Ağaçtan amaç meyvedir. Öyleyse mevye önce ağaç sonra gelir.
Ekmekteki fayda (kuvvet) Allah’tandır. İsterse insana onsuz da fayda verir. Yapılan işin gayb aleminde eserleri doğar. O meydana gelen eserler, halkın hükmüne uymazlar. A kişi, B kişiyi yaralarsa, o yaraların ağrısını, derdi Allah yaratmıştır. Şunu gör ki, sebepleri yaratan, ‘sebep-sizlik’ten sebepler meydana getirir.
Birisi, ekmek almak için ekmekçiye gitti ama onun güzelliğini görünce canını verdi. Birisi gül bahçesine gitti ama bahçıvanın güzelliğinin seyrine daldı.
Sanat, aletsiz meydana gelmez. Çakmak taşı, demire vurulunca kıvılcım (Allah emriyle) çıkar. Çakmak taşı ve demir sebeptirler.
Bütün sebepler, Allah’ın elinde bir kalem gibidir. İnsan kaleme bakıp, eli görmemektedir. Kalemi seyretmenin zevkiyle eli görmeye zamanı olmuyor.
Her zaman sebepler için çalışıp çabalayan elbette sebebi yaratanı göremez. Sebepleri yaratanı görense dünya sebeplerine gönül bağlamaz.
Zahiri sebep, gerçek sebep olmaksızın kendi kendine meydana gelemez.
‘Zeyd öldü’ cümlesinde Zeyd faildir. Dilbilimi bakımından faildir ama aslında mef’uldur. Ölüm onu öldürür.
Sebebe bakma, ezeli lütufa bak. Sebeplerin de başka sebepleri vardır. Sebepler, gerçeği gizlemek içindir. Doğacının ilaca dayanması, falcının da yıldızları gözlemesi için.
Gözden bütün sebepler yırtılınca, gayb çeşmesini görürsün.
Bayraktaki aslanın hareketi, gizli olan rüzgarı haber verir. Beden de bayraktaki aslan gibidir. Her an bir düşünce onu hareket ettirir.
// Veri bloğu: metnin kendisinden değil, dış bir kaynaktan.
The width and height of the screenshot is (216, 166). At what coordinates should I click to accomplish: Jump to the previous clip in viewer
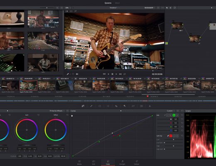(104, 74)
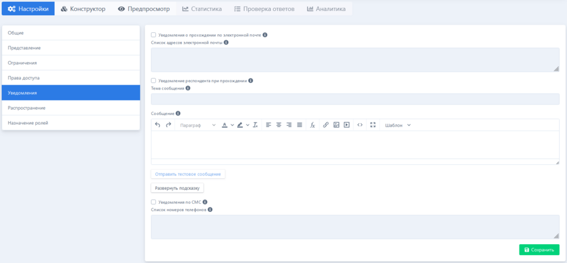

Sebepler, talipler için bir ihsan olarak yaratılmışlardır. Talibin muradını talep etmesi için herşey sebebe bağlanmıştır. Hakk’ın kudreti isterse sebebi kaldırabilir. Sebepler O’nun mutlak kudretinin emri altındadır. Herkeste Hakk’ın sanatını görmeye güç olmadığından sebepler gözlere perdedirler. Her hayır ve şer sebebi yaratandan gelir, sebep ve araçlardan değil.
Sebep, yol aramak için gereklidir. Sebepler, görüşlere perdedirler.
Işık, sebebi yaratandır. Ne kadar sebep varsa, hepsi onun gölgesidir.
Sebepler, sonuçlar, ana sebebe yol gösterirler.
Sebepler için çalışıp çabalayan müsebbibi göremez. Müsebbibi görense, sebeplere gönül bağlamaz.